Data shown:

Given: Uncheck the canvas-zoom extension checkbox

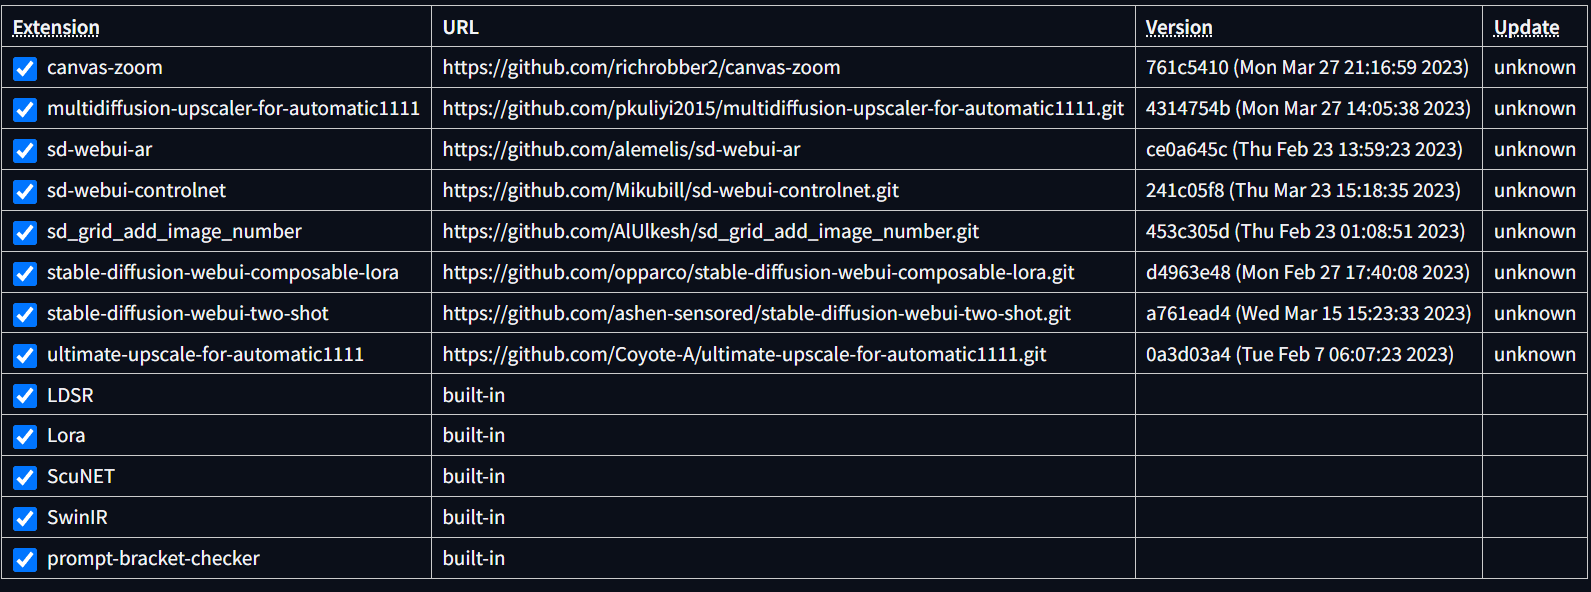Looking at the screenshot, I should [x=25, y=68].
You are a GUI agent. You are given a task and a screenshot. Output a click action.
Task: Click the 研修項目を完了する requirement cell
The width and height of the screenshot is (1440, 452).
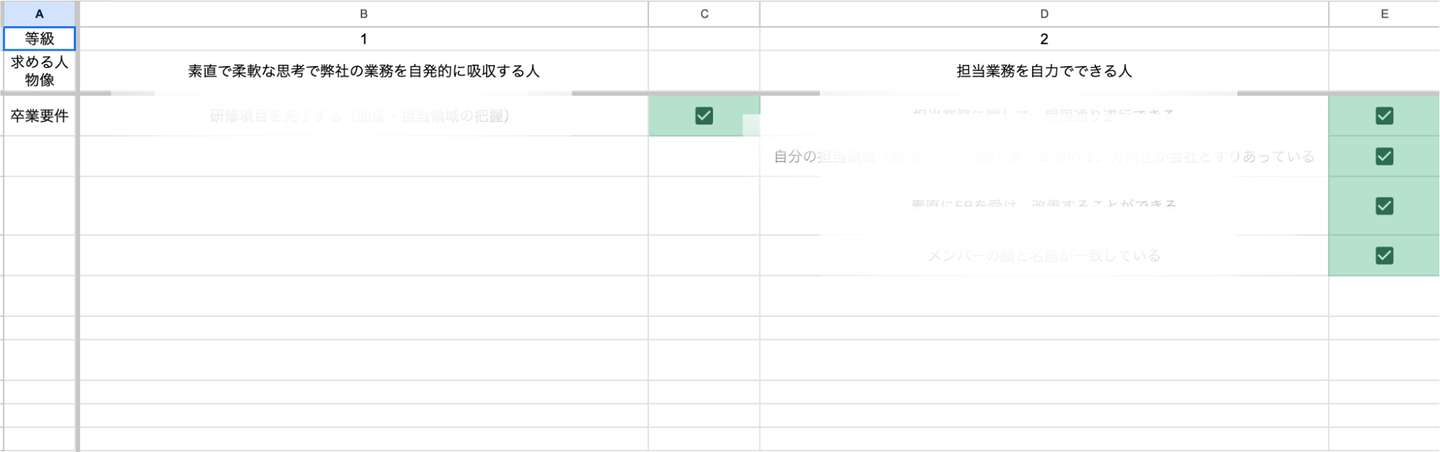click(363, 116)
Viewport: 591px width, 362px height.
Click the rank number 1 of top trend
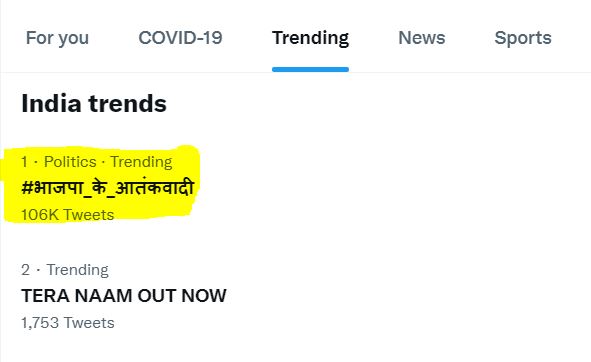[x=24, y=162]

Directions for this task: Only the lines from the line with "The width and" through the end of the records belong in your copy. Repeat them exactly, without pictures.

Solution:
The width and height of the screenshot is (1440, 452).
click(363, 116)
Viewport: 591px width, 362px height.
Click the rank number 1 of top trend
[x=24, y=162]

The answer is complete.